Support staff's job is to keep the lights on, they never do any development. However during Sprint Refinement, they are asked to contribute to the points of a story and more often than not, their points are different from the developers and QA's points. I feel a lot of time and energy is wasted negotiating the points with the support staff because we have to justify and explain technical details in order to convince them of our estimates.

Why do people who are not even going to work on a story need to opine on the level of effort it will take to complete the story? Their questions do not enhance the understanding of the story.

We have now been forced to have multiple refinements to accommodate their input and I feel it is a waste of time. What can I do?

  • 1
    Support staff is driven by requests changing daily. That is the anti-thesis to Scrum. They would be better served by something like Kanban. Are you sure it is a good idea to have support staff in your Scrum team, is is that maybe just because how the departments were structured before switching to Scrum?
    – nvoigt
    Commented May 14 at 6:14

2 Answers 2


The answer has nothing to do with agile methods, Scrum, agility, or story points. The answer lies in good estimation practices, which are equally applicable across the spectrum of agile to plan-driven methods, regardless of what estimation methods are used.
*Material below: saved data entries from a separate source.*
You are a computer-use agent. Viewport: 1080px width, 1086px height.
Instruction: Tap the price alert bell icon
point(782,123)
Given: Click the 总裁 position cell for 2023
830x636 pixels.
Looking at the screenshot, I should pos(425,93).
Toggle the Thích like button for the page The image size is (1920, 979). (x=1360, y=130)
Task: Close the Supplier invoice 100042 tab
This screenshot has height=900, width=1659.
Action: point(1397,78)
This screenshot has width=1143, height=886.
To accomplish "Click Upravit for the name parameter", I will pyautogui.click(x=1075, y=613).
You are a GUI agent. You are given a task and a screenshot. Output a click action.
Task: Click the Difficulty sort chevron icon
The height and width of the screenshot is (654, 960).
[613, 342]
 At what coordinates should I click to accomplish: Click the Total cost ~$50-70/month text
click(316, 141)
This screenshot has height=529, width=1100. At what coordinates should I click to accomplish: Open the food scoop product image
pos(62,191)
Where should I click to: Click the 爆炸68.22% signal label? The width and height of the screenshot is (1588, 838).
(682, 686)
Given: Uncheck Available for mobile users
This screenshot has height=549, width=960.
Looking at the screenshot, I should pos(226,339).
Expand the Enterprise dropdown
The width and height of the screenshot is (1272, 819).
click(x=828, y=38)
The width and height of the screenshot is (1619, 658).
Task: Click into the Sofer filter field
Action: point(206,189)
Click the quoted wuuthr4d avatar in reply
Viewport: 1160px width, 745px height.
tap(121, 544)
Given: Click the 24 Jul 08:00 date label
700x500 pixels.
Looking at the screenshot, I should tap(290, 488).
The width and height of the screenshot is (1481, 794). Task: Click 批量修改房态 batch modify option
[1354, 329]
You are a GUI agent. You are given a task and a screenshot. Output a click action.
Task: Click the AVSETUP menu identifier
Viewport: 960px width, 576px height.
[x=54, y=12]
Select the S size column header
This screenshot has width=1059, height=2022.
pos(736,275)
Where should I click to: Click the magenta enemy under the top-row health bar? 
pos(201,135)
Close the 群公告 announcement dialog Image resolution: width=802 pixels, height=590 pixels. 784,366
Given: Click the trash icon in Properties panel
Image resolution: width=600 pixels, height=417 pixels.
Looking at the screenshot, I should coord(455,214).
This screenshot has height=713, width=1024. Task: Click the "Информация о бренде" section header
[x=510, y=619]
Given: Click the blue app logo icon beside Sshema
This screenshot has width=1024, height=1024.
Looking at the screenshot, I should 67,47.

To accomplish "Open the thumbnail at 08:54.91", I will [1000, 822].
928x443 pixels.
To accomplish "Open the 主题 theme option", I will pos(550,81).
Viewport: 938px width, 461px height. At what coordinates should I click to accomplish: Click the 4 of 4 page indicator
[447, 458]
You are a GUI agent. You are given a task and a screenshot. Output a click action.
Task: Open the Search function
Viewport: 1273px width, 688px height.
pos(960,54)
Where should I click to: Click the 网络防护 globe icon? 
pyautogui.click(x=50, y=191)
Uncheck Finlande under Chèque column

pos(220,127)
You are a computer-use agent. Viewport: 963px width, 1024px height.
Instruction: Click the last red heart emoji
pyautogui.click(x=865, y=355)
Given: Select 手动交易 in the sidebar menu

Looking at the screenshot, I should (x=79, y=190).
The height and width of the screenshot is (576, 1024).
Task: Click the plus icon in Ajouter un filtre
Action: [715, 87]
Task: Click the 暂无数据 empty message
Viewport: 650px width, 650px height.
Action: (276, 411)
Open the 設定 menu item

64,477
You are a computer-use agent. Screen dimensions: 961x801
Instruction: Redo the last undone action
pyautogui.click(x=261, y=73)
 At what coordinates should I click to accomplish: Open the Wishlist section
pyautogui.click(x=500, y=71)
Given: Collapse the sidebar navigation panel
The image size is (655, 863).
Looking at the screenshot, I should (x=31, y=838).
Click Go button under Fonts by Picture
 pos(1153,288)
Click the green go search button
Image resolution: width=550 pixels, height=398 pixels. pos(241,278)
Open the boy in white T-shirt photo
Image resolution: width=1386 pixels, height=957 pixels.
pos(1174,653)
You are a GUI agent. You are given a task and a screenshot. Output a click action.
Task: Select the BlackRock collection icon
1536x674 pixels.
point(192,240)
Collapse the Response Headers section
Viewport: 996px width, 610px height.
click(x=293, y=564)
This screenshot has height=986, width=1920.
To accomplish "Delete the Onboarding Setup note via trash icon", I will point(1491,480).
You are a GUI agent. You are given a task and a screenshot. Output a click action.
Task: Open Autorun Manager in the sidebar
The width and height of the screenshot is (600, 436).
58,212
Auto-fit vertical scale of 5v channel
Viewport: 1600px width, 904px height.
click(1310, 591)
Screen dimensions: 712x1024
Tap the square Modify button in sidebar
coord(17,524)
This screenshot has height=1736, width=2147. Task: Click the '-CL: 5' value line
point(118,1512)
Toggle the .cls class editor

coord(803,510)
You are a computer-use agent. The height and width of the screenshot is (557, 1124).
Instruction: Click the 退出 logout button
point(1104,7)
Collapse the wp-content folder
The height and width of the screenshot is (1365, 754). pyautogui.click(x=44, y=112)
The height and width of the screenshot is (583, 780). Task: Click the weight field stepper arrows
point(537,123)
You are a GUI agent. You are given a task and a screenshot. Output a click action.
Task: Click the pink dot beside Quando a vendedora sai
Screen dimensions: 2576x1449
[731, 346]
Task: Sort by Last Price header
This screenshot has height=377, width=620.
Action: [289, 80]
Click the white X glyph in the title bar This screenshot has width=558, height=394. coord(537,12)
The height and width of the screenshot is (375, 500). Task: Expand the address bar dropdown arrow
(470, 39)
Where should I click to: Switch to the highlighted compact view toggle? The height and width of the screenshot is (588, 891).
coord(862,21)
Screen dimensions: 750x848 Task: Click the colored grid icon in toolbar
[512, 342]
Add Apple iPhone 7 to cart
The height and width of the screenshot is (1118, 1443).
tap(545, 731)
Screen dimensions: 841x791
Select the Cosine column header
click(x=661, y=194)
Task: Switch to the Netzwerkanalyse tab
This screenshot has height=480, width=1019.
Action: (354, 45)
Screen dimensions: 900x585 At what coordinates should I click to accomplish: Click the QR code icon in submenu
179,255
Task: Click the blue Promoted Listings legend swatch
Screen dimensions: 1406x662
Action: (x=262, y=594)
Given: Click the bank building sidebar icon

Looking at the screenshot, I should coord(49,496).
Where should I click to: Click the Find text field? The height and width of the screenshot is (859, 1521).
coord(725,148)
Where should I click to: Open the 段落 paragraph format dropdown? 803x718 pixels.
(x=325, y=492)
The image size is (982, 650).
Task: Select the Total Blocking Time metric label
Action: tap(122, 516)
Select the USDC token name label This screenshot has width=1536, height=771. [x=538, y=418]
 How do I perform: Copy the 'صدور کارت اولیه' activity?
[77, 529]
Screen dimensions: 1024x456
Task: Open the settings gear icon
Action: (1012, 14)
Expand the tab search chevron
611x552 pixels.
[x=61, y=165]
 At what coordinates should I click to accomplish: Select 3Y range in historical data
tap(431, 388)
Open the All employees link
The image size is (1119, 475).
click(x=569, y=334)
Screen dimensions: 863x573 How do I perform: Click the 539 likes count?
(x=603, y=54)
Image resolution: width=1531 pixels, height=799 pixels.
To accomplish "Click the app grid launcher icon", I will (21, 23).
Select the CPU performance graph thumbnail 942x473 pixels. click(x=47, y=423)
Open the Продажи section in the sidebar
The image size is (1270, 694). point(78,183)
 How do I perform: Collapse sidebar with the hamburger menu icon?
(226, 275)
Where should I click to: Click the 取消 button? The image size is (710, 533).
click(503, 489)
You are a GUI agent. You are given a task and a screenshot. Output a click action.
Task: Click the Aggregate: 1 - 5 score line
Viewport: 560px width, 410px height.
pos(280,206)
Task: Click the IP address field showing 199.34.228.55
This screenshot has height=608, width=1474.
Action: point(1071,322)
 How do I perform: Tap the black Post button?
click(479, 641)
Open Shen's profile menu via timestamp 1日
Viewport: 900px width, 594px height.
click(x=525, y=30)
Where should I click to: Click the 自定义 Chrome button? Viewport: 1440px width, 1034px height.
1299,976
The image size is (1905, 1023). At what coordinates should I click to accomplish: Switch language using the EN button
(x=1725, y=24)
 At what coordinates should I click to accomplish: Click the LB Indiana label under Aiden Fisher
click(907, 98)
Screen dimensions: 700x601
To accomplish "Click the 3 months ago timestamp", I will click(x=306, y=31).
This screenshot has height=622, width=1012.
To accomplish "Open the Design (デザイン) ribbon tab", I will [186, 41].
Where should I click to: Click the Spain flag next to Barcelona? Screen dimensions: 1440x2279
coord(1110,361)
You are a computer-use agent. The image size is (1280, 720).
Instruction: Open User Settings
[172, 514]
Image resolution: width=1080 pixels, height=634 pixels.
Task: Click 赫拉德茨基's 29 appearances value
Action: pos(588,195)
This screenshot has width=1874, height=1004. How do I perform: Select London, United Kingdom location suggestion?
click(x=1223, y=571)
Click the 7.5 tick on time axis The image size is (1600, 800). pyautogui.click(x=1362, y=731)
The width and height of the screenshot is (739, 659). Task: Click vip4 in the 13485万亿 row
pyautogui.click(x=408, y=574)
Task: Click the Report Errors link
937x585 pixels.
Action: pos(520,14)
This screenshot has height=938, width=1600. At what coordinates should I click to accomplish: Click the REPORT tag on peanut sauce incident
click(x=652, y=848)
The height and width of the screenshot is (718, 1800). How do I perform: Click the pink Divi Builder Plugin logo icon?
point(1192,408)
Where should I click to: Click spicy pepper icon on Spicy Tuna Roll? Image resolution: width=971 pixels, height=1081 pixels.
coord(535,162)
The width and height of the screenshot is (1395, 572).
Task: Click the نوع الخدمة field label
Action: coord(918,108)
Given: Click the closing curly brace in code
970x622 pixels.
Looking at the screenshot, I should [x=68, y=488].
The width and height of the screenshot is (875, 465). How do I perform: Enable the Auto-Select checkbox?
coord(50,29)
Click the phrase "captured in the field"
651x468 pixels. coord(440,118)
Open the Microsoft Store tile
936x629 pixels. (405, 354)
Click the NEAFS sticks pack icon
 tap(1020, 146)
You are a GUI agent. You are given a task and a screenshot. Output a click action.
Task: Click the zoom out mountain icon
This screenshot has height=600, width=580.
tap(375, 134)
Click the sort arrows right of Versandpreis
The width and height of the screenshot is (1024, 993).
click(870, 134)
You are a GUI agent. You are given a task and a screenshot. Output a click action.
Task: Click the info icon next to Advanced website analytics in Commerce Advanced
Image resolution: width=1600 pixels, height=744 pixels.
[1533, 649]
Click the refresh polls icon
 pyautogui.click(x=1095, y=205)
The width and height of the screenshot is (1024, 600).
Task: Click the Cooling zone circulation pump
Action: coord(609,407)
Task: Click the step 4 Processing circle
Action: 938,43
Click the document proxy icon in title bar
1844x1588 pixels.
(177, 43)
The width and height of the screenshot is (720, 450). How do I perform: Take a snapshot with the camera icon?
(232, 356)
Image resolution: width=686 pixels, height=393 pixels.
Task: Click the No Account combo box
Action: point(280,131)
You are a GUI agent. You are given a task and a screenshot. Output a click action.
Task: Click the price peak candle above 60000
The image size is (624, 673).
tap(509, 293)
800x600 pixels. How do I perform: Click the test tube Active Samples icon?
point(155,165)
Based on our knowledge and experience in estimating, we know that the people who are best suited to estimate the work are the people who will be doing the work. The estimates of other people, including people who are knowledgeable about the work and how to get it done but won't be involved in doing it, aren't useful.

If the support staff are not going to be active participants in completing the work, there's no need to have them involved in estimating the work. Even if they had the knowledge and expertise to do the work, their way of doing it may not be how the team plans on doing it and their perspectives could degrade the usefulness of the estimate.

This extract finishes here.